§ Task:
Your task is to reproduce exactly the lines that run from the beginning of the data through the line where "Click the tallest" appears.

Segment Open

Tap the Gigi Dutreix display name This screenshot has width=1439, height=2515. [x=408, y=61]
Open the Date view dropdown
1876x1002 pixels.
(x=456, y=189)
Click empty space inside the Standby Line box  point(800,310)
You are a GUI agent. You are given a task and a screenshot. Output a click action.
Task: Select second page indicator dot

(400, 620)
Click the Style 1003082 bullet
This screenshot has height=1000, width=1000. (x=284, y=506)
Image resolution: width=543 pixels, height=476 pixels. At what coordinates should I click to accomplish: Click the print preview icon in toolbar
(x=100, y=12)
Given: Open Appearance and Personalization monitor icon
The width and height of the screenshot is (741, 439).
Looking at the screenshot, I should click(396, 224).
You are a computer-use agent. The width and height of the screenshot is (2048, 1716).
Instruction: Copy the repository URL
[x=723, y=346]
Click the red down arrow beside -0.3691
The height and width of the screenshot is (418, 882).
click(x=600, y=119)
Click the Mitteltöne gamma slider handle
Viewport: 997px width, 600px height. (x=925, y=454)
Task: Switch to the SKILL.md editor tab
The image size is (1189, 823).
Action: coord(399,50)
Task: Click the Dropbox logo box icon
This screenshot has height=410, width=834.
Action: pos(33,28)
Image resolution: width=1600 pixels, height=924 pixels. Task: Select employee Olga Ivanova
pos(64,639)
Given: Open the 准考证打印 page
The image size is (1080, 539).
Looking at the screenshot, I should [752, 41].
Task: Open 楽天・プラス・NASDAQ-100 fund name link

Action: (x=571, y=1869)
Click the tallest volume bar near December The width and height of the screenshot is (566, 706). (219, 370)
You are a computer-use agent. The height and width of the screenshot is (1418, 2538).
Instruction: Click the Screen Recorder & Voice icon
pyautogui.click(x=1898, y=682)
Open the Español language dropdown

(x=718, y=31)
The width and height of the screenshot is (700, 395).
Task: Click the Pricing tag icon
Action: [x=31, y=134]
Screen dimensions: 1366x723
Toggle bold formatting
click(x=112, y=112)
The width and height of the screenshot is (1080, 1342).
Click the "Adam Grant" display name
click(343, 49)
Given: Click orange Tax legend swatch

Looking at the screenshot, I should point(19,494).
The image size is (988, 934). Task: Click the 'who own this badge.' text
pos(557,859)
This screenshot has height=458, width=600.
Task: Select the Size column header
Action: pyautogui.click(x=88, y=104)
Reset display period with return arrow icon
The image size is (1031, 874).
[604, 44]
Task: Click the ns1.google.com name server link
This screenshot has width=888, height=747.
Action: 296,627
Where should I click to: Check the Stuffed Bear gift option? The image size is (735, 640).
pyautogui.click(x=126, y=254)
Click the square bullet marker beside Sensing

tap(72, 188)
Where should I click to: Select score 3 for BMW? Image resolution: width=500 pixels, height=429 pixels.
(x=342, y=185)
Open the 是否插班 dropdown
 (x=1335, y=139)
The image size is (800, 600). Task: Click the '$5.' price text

Segment Closed

§ Output for this task:
Tap the Gigi Dutreix display name This screenshot has width=1439, height=2515. [x=408, y=61]
Open the Date view dropdown
1876x1002 pixels.
(x=456, y=189)
Click empty space inside the Standby Line box  point(800,310)
You are a GUI agent. You are given a task and a screenshot. Output a click action.
Task: Select second page indicator dot

(400, 620)
Click the Style 1003082 bullet
This screenshot has height=1000, width=1000. (x=284, y=506)
Image resolution: width=543 pixels, height=476 pixels. At what coordinates should I click to accomplish: Click the print preview icon in toolbar
(x=100, y=12)
Given: Open Appearance and Personalization monitor icon
The width and height of the screenshot is (741, 439).
Looking at the screenshot, I should click(396, 224).
You are a computer-use agent. The width and height of the screenshot is (2048, 1716).
Instruction: Copy the repository URL
[x=723, y=346]
Click the red down arrow beside -0.3691
The height and width of the screenshot is (418, 882).
click(x=600, y=119)
Click the Mitteltöne gamma slider handle
Viewport: 997px width, 600px height. (x=925, y=454)
Task: Switch to the SKILL.md editor tab
The image size is (1189, 823).
Action: coord(399,50)
Task: Click the Dropbox logo box icon
This screenshot has height=410, width=834.
Action: pos(33,28)
Image resolution: width=1600 pixels, height=924 pixels. Task: Select employee Olga Ivanova
pos(64,639)
Given: Open the 准考证打印 page
The image size is (1080, 539).
Looking at the screenshot, I should [752, 41].
Task: Open 楽天・プラス・NASDAQ-100 fund name link

Action: (x=571, y=1869)
Click the tallest volume bar near December The width and height of the screenshot is (566, 706). (219, 370)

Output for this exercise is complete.